Before Ed, my perception of what was considered beautiful, all stemmed from the inside.
I used to look at people’s hearts, their intentions, and their kindness. I would look at a person, including myself, and I wouldn’t see their weight, their jean size, or what food they were eating-I would see their personality, their smile, and their aura.
Before Ed, I thought I was beautiful-both externally and internally. I thought I was sexy, curvy and strong. I thought I was driven, motivated, dedicated and smart.
Once Ed became the master and controller of me and my world, that truth about what beauty meant to me completely changed.
Instead, it was replaced with Ed’s definition of beauty, which in turn, became my new truth about beauty.
Ed saw beauty in only a few things: restriction, starvation, and unhealthy and unattainable numbers on a scale. Of course, these three things became my only source of happiness, and they became things that I was dedicated to.
When I was fully immersed in my eating disorder, I wouldn’t look at myself and think I am sexy anymore. I looked at myself and thought I am too big, I am not skinny enough-I as a person, am not enough.
I didn’t think I was driven anymore, and I didn’t think I was motivated anymore. The once strong sense of self I once had and the truths about myself that I once knew, had vanished.

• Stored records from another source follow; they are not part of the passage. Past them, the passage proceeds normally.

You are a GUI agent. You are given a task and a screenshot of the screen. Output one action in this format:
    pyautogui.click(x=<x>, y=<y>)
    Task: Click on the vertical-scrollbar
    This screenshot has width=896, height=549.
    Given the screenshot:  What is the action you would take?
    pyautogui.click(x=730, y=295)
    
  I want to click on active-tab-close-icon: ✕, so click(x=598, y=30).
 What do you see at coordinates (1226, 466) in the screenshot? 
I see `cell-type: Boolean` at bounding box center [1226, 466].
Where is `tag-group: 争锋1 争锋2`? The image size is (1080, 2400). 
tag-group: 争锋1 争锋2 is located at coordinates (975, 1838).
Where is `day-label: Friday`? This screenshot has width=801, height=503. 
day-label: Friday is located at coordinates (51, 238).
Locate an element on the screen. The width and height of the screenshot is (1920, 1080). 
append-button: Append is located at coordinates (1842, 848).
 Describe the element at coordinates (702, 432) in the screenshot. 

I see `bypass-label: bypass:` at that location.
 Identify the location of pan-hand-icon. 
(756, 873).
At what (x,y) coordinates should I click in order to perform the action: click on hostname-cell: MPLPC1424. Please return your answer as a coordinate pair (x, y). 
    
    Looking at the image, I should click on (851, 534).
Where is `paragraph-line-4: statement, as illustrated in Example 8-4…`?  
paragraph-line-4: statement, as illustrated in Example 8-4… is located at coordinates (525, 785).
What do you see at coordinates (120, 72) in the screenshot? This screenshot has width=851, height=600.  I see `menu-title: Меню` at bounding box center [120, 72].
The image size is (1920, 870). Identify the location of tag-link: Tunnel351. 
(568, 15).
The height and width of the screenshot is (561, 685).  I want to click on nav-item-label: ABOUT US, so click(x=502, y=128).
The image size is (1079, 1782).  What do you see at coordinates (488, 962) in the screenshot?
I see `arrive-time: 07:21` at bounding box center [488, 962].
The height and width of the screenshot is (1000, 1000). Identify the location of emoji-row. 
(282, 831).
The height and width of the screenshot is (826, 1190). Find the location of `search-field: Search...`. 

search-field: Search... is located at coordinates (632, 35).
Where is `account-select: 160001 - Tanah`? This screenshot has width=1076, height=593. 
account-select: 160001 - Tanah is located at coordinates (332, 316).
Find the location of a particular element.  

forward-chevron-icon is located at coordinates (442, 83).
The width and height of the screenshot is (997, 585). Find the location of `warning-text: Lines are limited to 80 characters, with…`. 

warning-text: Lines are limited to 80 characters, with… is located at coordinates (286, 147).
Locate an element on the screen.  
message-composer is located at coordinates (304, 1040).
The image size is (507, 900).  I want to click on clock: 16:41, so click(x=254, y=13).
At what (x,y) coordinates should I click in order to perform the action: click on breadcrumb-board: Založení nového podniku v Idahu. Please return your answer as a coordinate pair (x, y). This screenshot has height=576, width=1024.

Instead, my new truths about me were that I was weak, voiceless, ugly, and undeserving of anything other than Ed.
Ed changed my perception about beauty with others as well.
When I was living with Ed, I would look at others and only see one thing; their body.
If they weren’t skinny, I thought they were worthless and useless people. If I saw someone eating something “fattening,” I would automatically judge them and think they had no self respect.
I no longer saw people’s personalities, I no longer saw people’s spirits, and I no longer saw past people’s physical being.
These new Ed created truths- that people who were not skinny were useless, that I was not enough, that eating meant I was fat, and would become fat and therefore become valueless, that physical appearance dictates one’s value as a human being-are what I have been living my life by for two years now.
I hate these truths. They disgust me, and they make me feel disappointed in myself.
Who was I to judge others? Who was I to judge others, especially based on their physical appearance?
Most importantly, who was I to judge myself? Who was I to judge myself based on how sick I could be?
Throughout my recovery process, I have been working with E on creating new truths of my own that I will take with me to this new Ed free life.
A few of them are:
-I have a voice
-I know me better than anyone else.
-I am valuable and I am worthy.
-I deserve recovery.
-I am more than a number on a scale.
I know that I have a multitude of more truths to discover, create and learn to believe in, but for now, this is a good start.
I am looking forward to replacing these new healthy truths of mine with Ed’s destructive truths.
I know it will take mental work to change my truth about how I should look like, how I should act, and how I should navigate my life without Ed-but I am ready and I am excited to put in the time and effort into that work.
Good bye to Ed’s truths that became my own, hello to creating new and healthy truths about beauty, love, and happiness, and hello life.